Saving Iris.csv to Iris.csv


### import and start spark

In [4]:
from pyspark.sql import SparkSession
spark = SparkSession\
        .builder\
        .appName("IrisClassification")\
        .getOrCreate()

#### Load Dataset

In [6]:
from os import truncate
iris = spark.read.csv("/content/Iris.csv",header=True,inferSchema=True)
iris.show(5,truncate=False)

+---+-------------+------------+-------------+------------+-----------+
|Id |SepalLengthCm|SepalWidthCm|PetalLengthCm|PetalWidthCm|Species    |
+---+-------------+------------+-------------+------------+-----------+
|1  |5.1          |3.5         |1.4          |0.2         |Iris-setosa|
|2  |4.9          |3.0         |1.4          |0.2         |Iris-setosa|
|3  |4.7          |3.2         |1.3          |0.2         |Iris-setosa|
|4  |4.6          |3.1         |1.5          |0.2         |Iris-setosa|
|5  |5.0          |3.6         |1.4          |0.2         |Iris-setosa|
+---+-------------+------------+-------------+------------+-----------+
only showing top 5 rows



In [7]:
iris.printSchema()

root
 |-- Id: integer (nullable = true)
 |-- SepalLengthCm: double (nullable = true)
 |-- SepalWidthCm: double (nullable = true)
 |-- PetalLengthCm: double (nullable = true)
 |-- PetalWidthCm: double (nullable = true)
 |-- Species: string (nullable = true)



#### Exploratory Data Analysis

#### Check null values

In [9]:
from pyspark.sql.functions import col,sum as _sum
iris.select([
    _sum(
        col(c).isNull().cast("int")).alias(c)
    for c in iris.columns
]).show()

+---+-------------+------------+-------------+------------+-------+
| Id|SepalLengthCm|SepalWidthCm|PetalLengthCm|PetalWidthCm|Species|
+---+-------------+------------+-------------+------------+-------+
|  0|            0|           0|            0|           0|      0|
+---+-------------+------------+-------------+------------+-------+



#### summary statistics

In [11]:
iris.describe(["SepalLengthCm","SepalWidthCm","PetalLengthCm","PetalWidthCm"]).show()

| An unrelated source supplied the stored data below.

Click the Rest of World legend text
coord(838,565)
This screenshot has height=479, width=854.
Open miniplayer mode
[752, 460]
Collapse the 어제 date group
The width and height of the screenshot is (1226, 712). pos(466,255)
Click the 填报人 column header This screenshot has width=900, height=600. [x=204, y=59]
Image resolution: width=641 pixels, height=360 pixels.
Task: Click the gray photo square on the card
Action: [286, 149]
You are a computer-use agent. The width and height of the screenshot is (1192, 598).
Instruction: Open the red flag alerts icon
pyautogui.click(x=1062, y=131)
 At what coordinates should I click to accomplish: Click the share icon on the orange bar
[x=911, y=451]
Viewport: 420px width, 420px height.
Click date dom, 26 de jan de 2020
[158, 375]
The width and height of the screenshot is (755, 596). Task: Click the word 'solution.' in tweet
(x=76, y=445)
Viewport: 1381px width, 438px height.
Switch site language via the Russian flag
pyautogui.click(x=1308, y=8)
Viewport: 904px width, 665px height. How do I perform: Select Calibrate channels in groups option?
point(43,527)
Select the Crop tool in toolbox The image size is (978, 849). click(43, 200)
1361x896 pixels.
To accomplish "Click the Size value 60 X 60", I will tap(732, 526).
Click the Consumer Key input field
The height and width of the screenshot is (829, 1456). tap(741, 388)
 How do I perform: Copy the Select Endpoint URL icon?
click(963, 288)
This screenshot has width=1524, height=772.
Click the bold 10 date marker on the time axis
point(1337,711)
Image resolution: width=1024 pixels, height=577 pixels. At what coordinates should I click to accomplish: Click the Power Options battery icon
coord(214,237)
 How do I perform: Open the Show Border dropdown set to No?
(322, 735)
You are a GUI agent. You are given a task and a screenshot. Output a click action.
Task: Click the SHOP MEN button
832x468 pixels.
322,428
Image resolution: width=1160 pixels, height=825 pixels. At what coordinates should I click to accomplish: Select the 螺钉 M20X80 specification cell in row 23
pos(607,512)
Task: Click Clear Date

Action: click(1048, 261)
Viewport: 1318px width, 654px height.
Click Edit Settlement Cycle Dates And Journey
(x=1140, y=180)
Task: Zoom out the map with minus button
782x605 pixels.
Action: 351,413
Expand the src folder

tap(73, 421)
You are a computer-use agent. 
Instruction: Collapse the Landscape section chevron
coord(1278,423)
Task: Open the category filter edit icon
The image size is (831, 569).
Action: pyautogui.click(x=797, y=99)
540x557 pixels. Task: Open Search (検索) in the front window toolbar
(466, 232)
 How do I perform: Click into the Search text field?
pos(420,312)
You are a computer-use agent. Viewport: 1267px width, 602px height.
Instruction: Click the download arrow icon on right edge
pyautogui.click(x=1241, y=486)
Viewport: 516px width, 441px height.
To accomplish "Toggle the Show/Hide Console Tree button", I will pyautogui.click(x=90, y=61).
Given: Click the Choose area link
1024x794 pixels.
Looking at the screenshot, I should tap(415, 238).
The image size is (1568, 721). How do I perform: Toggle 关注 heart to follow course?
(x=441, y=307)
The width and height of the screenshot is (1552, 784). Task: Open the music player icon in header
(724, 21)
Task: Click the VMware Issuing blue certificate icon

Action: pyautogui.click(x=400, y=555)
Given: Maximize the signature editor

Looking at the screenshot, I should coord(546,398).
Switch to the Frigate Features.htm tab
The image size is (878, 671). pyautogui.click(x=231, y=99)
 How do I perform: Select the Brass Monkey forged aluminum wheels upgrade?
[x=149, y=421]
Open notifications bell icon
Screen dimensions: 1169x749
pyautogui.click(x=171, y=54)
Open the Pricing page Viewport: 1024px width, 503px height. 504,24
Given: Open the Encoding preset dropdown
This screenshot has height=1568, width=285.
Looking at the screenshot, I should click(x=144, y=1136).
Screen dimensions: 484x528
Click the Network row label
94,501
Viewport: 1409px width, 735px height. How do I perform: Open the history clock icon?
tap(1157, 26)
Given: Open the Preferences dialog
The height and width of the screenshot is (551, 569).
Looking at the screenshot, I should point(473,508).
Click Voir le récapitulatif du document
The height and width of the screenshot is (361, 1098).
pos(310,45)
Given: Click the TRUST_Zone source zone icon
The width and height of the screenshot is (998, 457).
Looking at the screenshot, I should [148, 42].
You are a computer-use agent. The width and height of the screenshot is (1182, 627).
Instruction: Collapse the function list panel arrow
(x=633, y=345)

+-------+------------------+-------------------+------------------+------------------+
|summary|     SepalLengthCm|       SepalWidthCm|     PetalLengthCm|      PetalWidthCm|
+-------+------------------+-------------------+------------------+------------------+
|  count|               150|                150|               150|               150|
|   mean| 5.843333333333335| 3.0540000000000007|3.7586666666666693|1.1986666666666672|
| stddev|0.8280661279778637|0.43359431136217375| 1.764420419952262|0.7631607417008414|
|    min|               4.3|                2.0|               1.0|               0.1|
|    max|               7.9|                4.4|               6.9|               2.5|
+-------+------------------+-------------------+------------------+------------------+



#### Label(Species) Distribution

In [13]:
iris.groupBy("Species").count().show()

+---------------+-----+
|        Species|count|
+---------------+-----+
| Iris-virginica|   50|
|    Iris-setosa|   50|
|Iris-versicolor|   50|
+---------------+-----+



### Feature Engineeering

#### Encode species

In [15]:
from pyspark.ml.feature import StringIndexer
species_indexer = StringIndexer(inputCol="Species",outputCol="label")

#### Assemble Features

In [16]:
feature_cols = ["SepalLengthCm","SepalWidthCm","PetalLengthCm","PetalWidthCm"]
from pyspark.ml.feature import VectorAssembler
assembler = VectorAssembler(inputCols=feature_cols,outputCol="features")